Durante los últimos años, el almacenamiento ha vivido una evolución espectacular. Hemos pasado de los discos duros mecánicos a los SSD SATA, y de ahí a los NVMe en formato M.2 con interfaz PCIe, con saltos de rendimiento que, en su momento, sí que marcaron una diferencia tangible en el uso diario pero que, hoy en día, incluso aunque un SSD PCIe 5.0 sea el doble de rápido que un PCIe 4.0, en realidad no se nota apenas ninguna diferencia, especialmente en juegos.
Los SSD PCIe 5.0 prometen velocidades que ya superan con creces los 10.000 MB/s, duplicando lo que ya ofrecían los PCIe 4.0. Sobre el papel esto suena revolucionario y especialmente para gaming, pero en la práctica no hay diferencias significativas en tiempos de carga ni en rendimiento dentro de los juegos. Así que, ¿qué está fallando?
El problema no es la velocidad sino cómo se utiliza
El principal motivo por el que un SSD PCIe 5.0 no mejora de forma notable la experiencia en juegos es que los títulos actuales simplemente no están diseñados para aprovechar este ancho de banda en el dispositivo de almacenamiento. La mayoría de motores gráficos siguen funcionando con sistemas de carga y streaming de datos pensados para generaciones anteriores, donde el cuello de botella no es el SSD sino la CPU, la memoria o incluso la API gráfica.
Tecnologías como DirectStorage, impulsada por Microsoft, prometían cambiar este problema al permitir que la GPU accediera libremente a los datos del SSD, reduciendo así la carga del procesador y acelerando los tiempos de carga. Sin embargo, su adopción es cuando menos limitada hoy en día, y los juegos que sí la implementan de forma eficiente siguen siendo minoría. Esto significa que, en la mayoría de casos, el salto de un SSD PCIe 4.0 o anterior a un PCIe 5.0 no tiene casi ningún impacto.

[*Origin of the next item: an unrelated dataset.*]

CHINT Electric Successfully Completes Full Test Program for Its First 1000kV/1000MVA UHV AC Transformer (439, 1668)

A esto hay que sumar otro factor clave, la latencia. Aunque los SSD PCIe 5.0 son mucho más rápidos en términos de velocidad de transferencia, la mejora en latencias no es tan drástica, y es importante porque es lo que realmente importa en cargas pequeñas y aleatorias, lo más habitual en juegos. Dicho de otra manera, los juegos no necesitan solo velocidad bruta, sino un acceso rápido y eficiente a los datos, algo que ya estaba bastante optimizado en generaciones anteriores.
El cuello de botella ahora está en otro sitio
En los PC modernos, la velocidad del almacenamiento ya no es un problema desde que abandonamos prácticamente los discos duros mecánicos, ahora relegados solo para almacenamiento masivo. Por ello, el cuello de botella ahora suele encontrarse en el procesador, la memoria RAM o la tarjeta gráfica, así que incluso si tienes un SSD ultra rápido, si el procesador no es capaz de descomprimir los datos lo suficientemente rápido o la GPU no puede procesarlos en tiempo real, el beneficio es prácticamente nulo.